2.2. Fitting Procedure

For the fitting of Equation (11) it can be written as:

$\ln \frac{{\sigma }_{n,p}}{\frac{M_p}{M_n}{\sigma }_R}=a_0+a_1\frac{2Z-1}{T{A}^{1/3}}-a_2\frac{A-2Z+1}{TA}-\frac{a_3}{T}$ (13)

where $a_0=\ln c_3\left(\frac{1-V_p}{{\epsilon }_p}\right)$, $a_1=a_c$ which is Coulomb constant, $a_2=4a_a$ which is the symmetry, $a_3=V_p$ which is Coulomb barrier and $c_3=\frac{2S_p+1}{2S_n+1}$.

The Legendre method of least squares and Cramer’s rule can be applied to Equation (13) to obtain the values of a₀, a₁, a₂ and a₃.

The equation can be written in the following form:

$X+aY+bZ+cF-K=0$ (14)

where in case of Equation (12)

$X=a_0=\ln c_3\left(1-V_p/{\epsilon }_p\right)$, $Y=a_1=a_c$, $Z=a_2=4a_a$, $F=a_3=V_p$, $K=\ln \left({\sigma }_{n,p}/\left({\sigma }_R{M}_p/M_n\right)\right)$, $a=\left(2Z-1\right)/T{A}^{1/3}$, $b=\left(A-2Z+1\right)/TA$ ; and $c=1/T$.
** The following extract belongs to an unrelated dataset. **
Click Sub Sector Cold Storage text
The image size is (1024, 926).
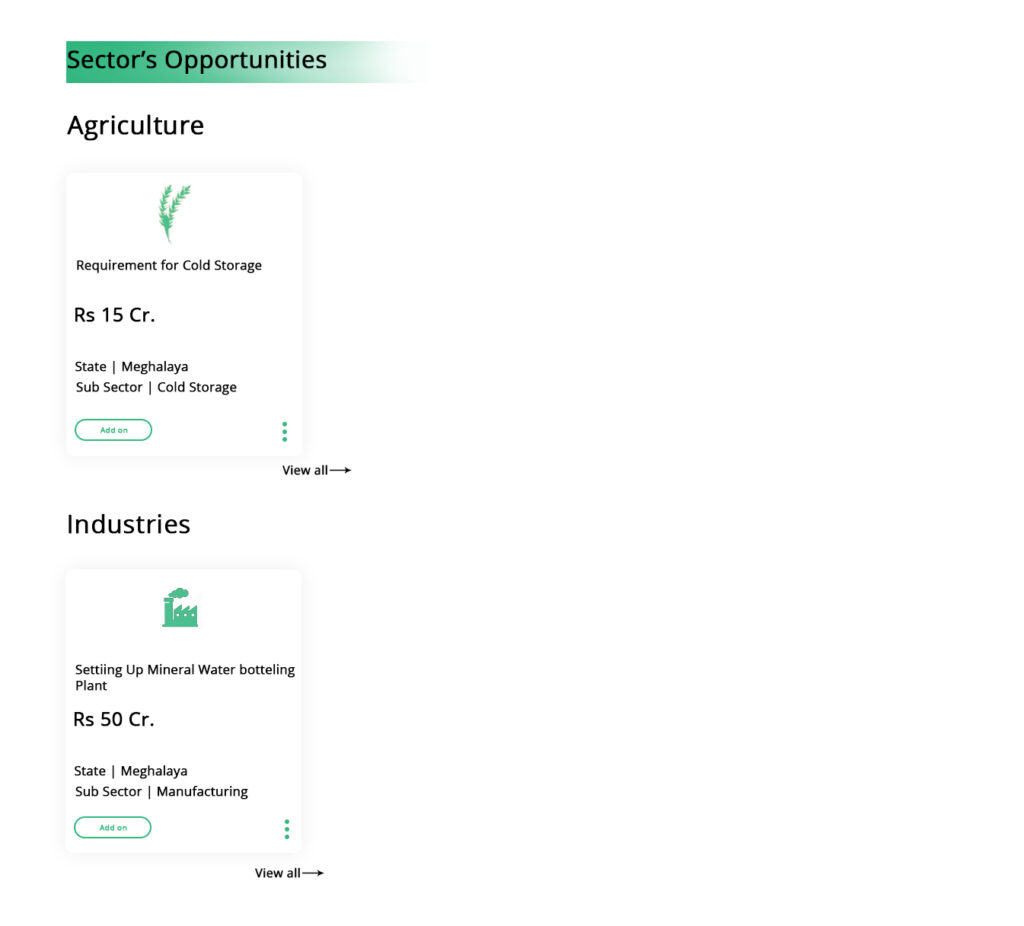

We choose X, Y, Z and F such that the sum of the squares of the error is least i.e. the quantity ${\displaystyle {\sum }_{s=1}^n{\left(X+aY+bZ+cF-K\right)}^2}$ is a minimum. The input data used in the present analysis of (n, p) reaction cross sections at 14.7 MeV are given for even and odd A nuclides respectively, All the data were taken from [3].

3. Results and Discussion

The Best Fit Parameters

In this study, an even- and odd-target mass number semiempirical formula for computing the (n, p) reaction cross section at 14.7 MeV is established. The input parameters are the level density parameter, observed (n, p) cross sections at 14.7 neutron energy, and atomic number and mass number. For even and odd A nuclides, the values for the coefficients and their uncertainties derived from least square fit to the (n, p) reaction cross section with the obtained empirical formula are provided in Table 1 and Table 2, respectively.

In Figure 1 and Figure 2 the effect of (2Z− 1)/TA^1/3 on the cross-section $\ln \left(\frac{{\sigma }_{n,p}}{\left(M_p/M_n\right){\sigma }_R}\right)$ for even and odd-A nuclides are shown and we noticed that the cross-section decreases with this parameter for even and odd A nuclides.

We also note that the decreasing of cross-sections with the parameter

(A− 2Z+ 1)/TA for even and odd A nuclides as shown in Figure 3 and Figure 4. As illustrated in Figure 5 and Figure 6, the cross-section also decreases with temperature 1/T. An illustration of the relationship between (n, p) cross sections for different elemental isotopes and mass number A for both even and odd A is shown in Figure 7 and Figure 8, the plot shows a decrease in (n, p) cross sections as isotope mass number increases.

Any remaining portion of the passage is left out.